Buried in the email thread were earlier emails sent by Mr Lee Hsien Yang and his wife on Dec 16 and 17, 2013.

PM Lee said that, at the time, he did not think it necessary to read the entire email chain and did not do so. 

He was also “not anxious to acquaint myself with my father’s wills”, he added.

In May 2015, when he asked his brother about the codicil to the Last Will, he was reminded that he was copied in that 2014 email. When he could not find it, he asked his brother for a copy.  

“When Mr Lee Hsien Yang, in response to my query, forwarded me a copy of (that) email containing the codicil, he cut out and did not send me the incriminating exchanges in the email chain that followed, which showed (his) and Mrs Lee Suet Fern’s involvement in the making of the Last Will in December 2013.”  

A month later, in June 2015, Ms Kwa provided the family with copies of the late Mr Lee’s first six wills and explained why he had executed them. 

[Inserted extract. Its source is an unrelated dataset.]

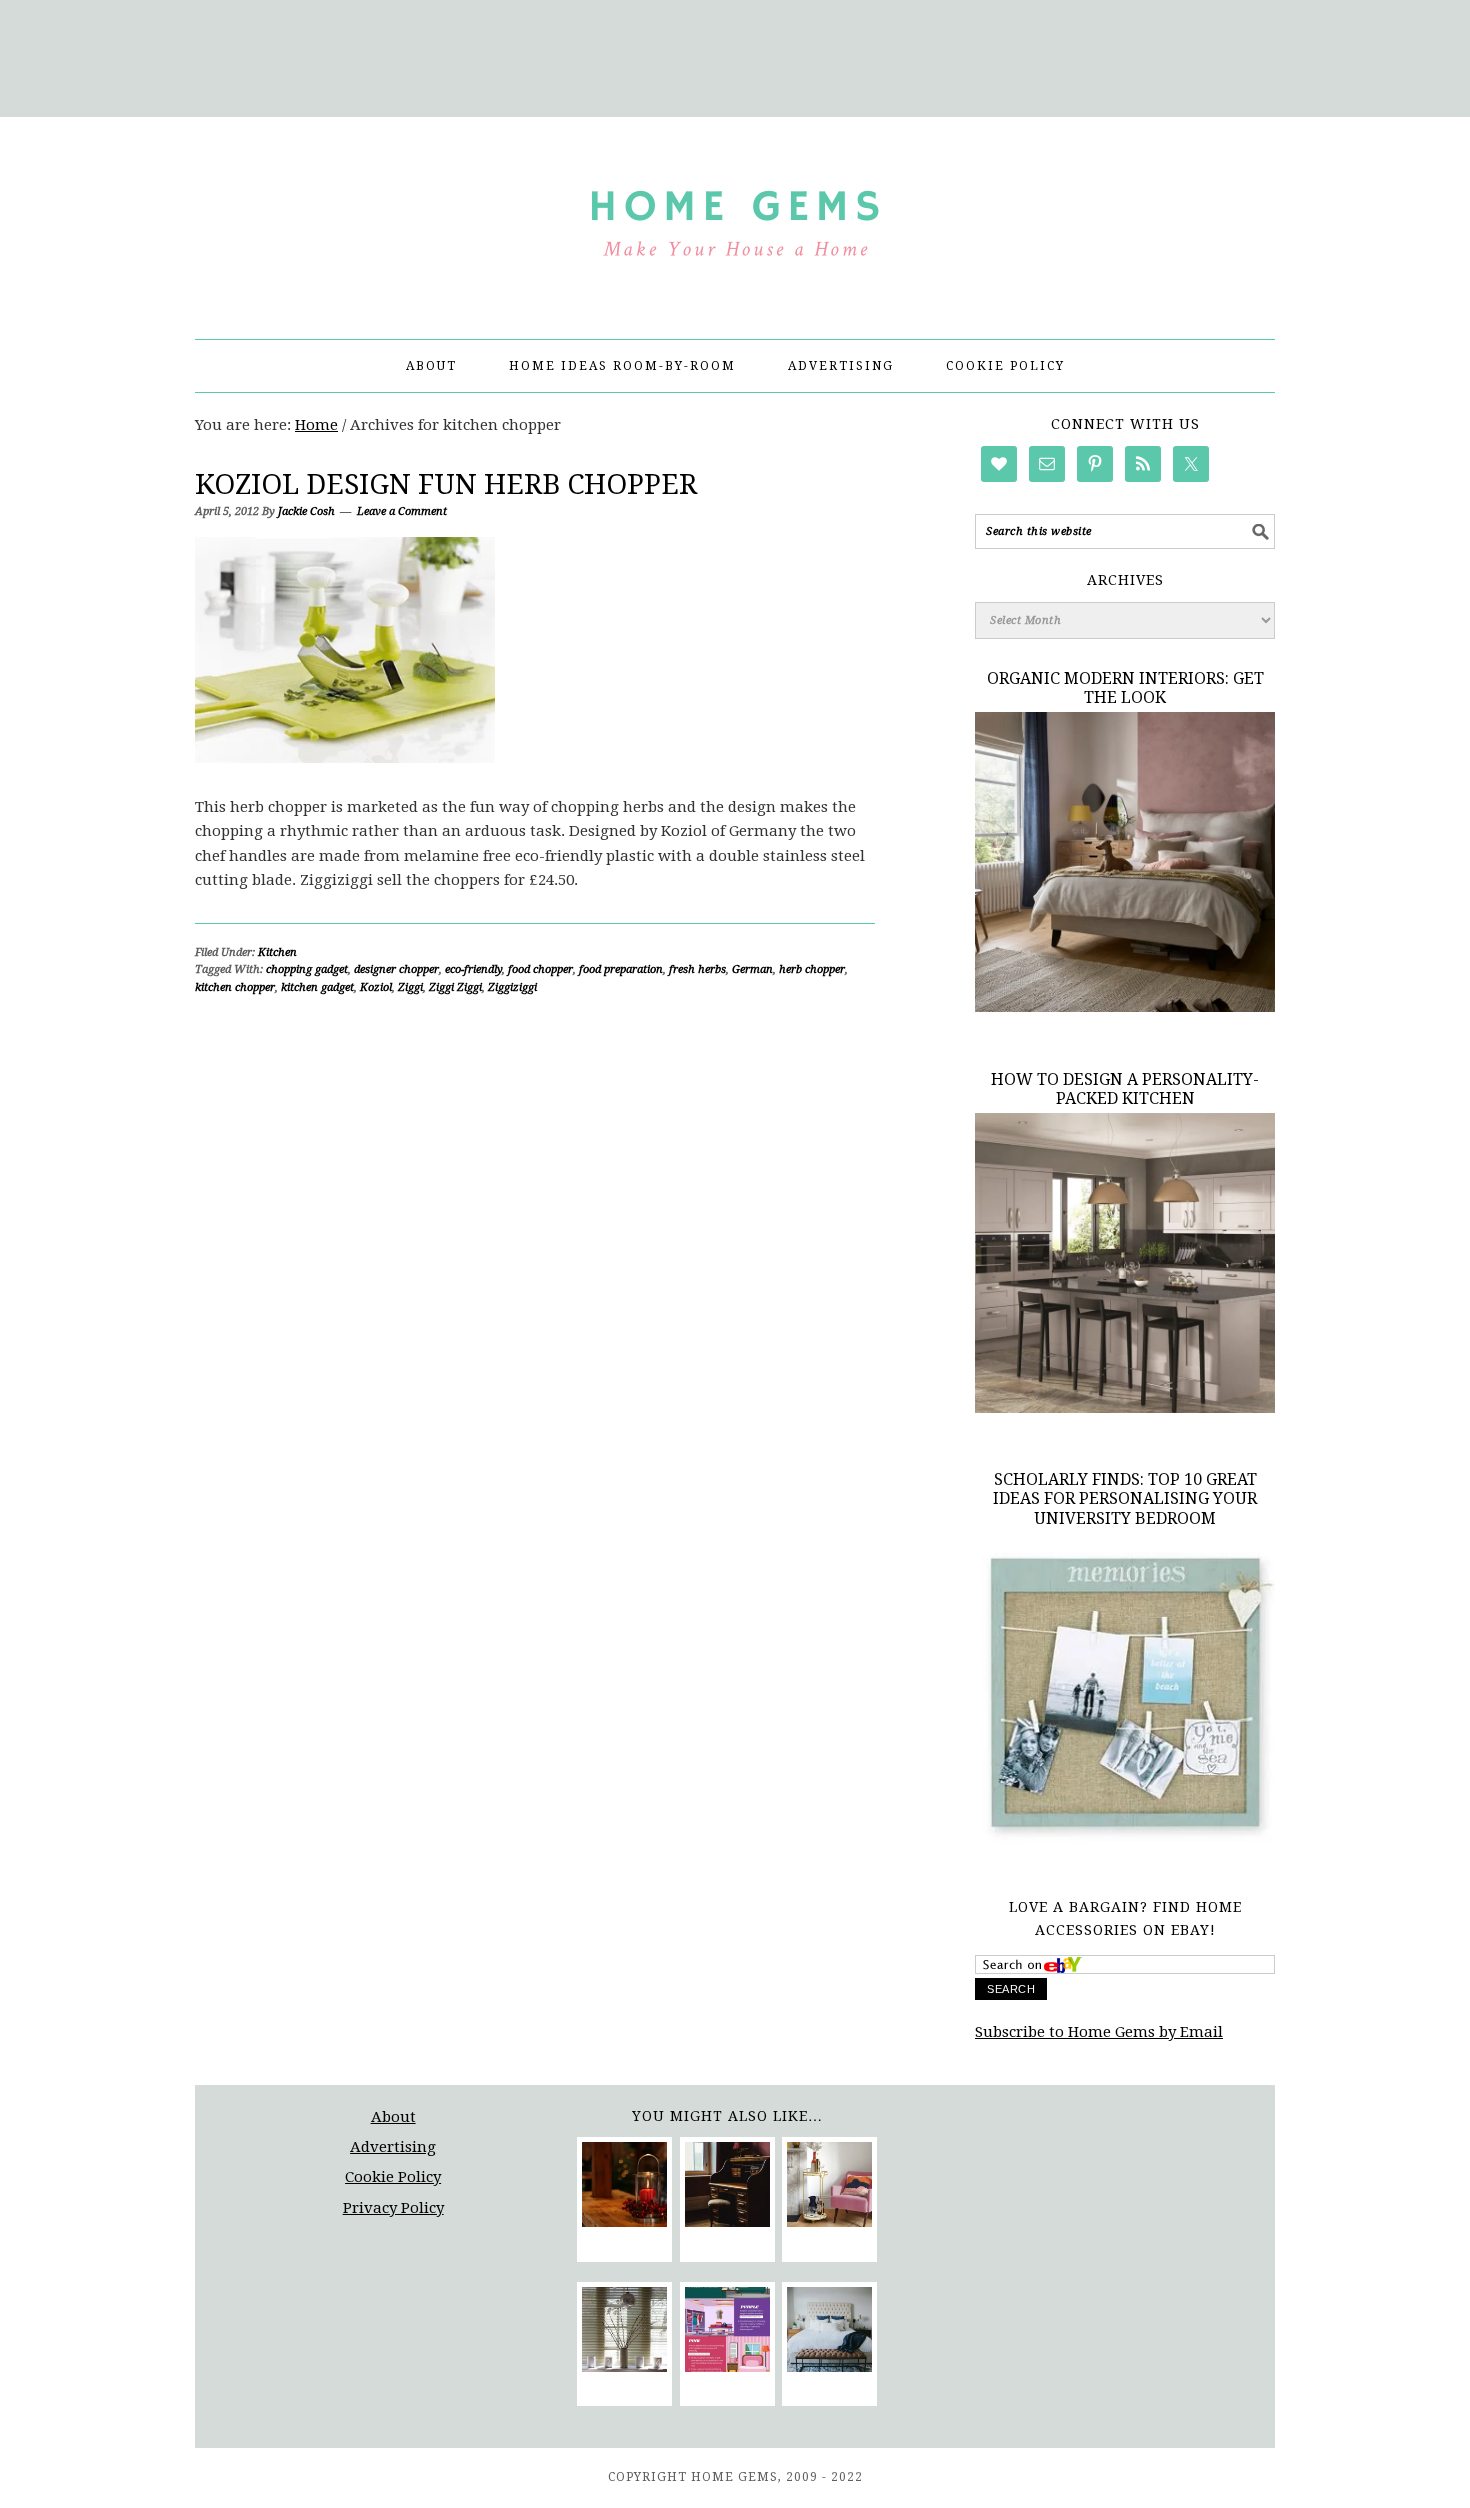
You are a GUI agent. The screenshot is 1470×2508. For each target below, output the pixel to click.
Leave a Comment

PM Lee said that he had not been aware until that point about these, or the terms or changes in his father’s Last Will, and only then was he able to “review and compare the terms and changes between those wills and the Last Will, and appreciate the significance of the exchanges in the (December 2013) emails”.  

He also said that due to the ongoing dispute within the family, his wife searched through her old emails in August 2015 and found an exchange between her and Dr Lee in July 2014, where the latter “expressed her suspicions about Mr Lee Hsien Yang and Mrs Lee Suet Fern’s role in the making of the Last Will”.